## REQUISITOS DEL EJERCICIO
Transcribe sin cambios, del texto sobre la Plaza Mayor de Cuenca que figura más abajo, todo lo que va desde "Un tiempo irrepetible" hasta "detrás del mostrador.".

## DOCUMENTO DE ORIGEN
Un tiempo irrepetible
En el ámbito cotidiano, casi familiar, casi doméstico, de la Plaza Mayor de Cuenca, se ha producido un cambio, aparentemente sin especial trascendencia, algo que encaja en la normalidad corriente de la vida comercial de una ciudad, en la que con notable frecuencia se producen modificaciones: donde había un comercio de tejidos aparece a la semana siguiente un bazar chino, donde estuvo una droguería aparece un bar. Estamos acostumbrados a ese trasiego, a cómo se baja un letrero situado en el frontispicio del local y en su lugar aparece otro bien diferente; a los cuatro días, ya nadie recuerda lo anterior, ni siquiera quiénes habían estado detrás del mostrador.

## DATOS SIN PROCESAR
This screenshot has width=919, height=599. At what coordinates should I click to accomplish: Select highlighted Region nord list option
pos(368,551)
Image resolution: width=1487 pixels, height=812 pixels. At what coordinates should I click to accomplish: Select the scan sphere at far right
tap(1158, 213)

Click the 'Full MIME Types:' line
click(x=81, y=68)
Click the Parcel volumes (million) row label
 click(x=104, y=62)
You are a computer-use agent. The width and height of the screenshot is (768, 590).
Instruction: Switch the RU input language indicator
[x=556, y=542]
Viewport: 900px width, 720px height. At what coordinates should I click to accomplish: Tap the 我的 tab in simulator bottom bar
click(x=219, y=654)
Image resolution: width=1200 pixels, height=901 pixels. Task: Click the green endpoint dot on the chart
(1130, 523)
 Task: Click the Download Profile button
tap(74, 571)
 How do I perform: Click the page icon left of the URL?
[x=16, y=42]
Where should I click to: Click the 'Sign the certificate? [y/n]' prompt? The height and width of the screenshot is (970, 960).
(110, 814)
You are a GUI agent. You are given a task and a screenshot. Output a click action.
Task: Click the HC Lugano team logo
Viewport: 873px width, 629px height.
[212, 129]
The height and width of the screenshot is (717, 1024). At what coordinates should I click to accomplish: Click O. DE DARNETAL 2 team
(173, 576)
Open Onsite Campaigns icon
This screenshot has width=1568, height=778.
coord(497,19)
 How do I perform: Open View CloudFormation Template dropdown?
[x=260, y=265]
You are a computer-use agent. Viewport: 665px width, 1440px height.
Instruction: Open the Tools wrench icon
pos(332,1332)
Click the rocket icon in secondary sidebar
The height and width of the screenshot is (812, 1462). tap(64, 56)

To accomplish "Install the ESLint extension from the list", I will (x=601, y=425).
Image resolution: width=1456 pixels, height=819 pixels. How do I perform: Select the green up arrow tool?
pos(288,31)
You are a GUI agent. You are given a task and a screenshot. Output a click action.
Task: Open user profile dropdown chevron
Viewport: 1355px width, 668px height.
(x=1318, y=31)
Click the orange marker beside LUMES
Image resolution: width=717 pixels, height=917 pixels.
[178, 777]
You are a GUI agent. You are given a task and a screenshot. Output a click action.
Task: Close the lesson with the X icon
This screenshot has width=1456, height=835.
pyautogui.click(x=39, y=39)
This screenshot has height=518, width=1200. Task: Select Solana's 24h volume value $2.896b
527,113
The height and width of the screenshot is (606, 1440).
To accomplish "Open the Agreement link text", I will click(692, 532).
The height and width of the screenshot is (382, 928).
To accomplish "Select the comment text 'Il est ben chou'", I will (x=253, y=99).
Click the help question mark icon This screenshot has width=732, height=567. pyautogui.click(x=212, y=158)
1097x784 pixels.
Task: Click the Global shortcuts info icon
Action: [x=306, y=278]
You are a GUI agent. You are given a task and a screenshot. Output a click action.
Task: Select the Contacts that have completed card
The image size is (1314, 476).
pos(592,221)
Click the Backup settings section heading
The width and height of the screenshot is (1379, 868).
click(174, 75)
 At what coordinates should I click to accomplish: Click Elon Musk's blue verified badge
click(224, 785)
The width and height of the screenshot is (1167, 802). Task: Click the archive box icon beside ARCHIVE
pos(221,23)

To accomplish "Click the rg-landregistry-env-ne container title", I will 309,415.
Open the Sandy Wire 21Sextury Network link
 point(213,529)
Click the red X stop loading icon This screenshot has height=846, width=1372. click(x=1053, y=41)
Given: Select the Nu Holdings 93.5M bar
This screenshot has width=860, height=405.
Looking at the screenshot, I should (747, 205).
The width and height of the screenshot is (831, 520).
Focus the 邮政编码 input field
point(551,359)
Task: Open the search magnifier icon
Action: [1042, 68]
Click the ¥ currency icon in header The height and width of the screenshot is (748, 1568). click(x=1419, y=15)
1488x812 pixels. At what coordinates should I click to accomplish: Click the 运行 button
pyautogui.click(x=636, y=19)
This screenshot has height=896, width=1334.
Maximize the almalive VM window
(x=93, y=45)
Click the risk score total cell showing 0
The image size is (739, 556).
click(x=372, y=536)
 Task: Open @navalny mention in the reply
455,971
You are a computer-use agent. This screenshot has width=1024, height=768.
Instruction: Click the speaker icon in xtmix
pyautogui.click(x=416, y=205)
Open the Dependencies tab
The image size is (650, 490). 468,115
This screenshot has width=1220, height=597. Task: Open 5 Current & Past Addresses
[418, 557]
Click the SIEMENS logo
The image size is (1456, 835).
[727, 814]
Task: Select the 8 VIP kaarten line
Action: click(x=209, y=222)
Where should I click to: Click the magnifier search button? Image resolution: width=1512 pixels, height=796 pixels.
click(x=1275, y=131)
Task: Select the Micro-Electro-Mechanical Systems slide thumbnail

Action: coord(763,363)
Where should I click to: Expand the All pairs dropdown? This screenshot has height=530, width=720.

## RESULTADO DEL EJERCICIO
Un tiempo irrepetible
En el ámbito cotidiano, casi familiar, casi doméstico, de la Plaza Mayor de Cuenca, se ha producido un cambio, aparentemente sin especial trascendencia, algo que encaja en la normalidad corriente de la vida comercial de una ciudad, en la que con notable frecuencia se producen modificaciones: donde había un comercio de tejidos aparece a la semana siguiente un bazar chino, donde estuvo una droguería aparece un bar. Estamos acostumbrados a ese trasiego, a cómo se baja un letrero situado en el frontispicio del local y en su lugar aparece otro bien diferente; a los cuatro días, ya nadie recuerda lo anterior, ni siquiera quiénes habían estado detrás del mostrador.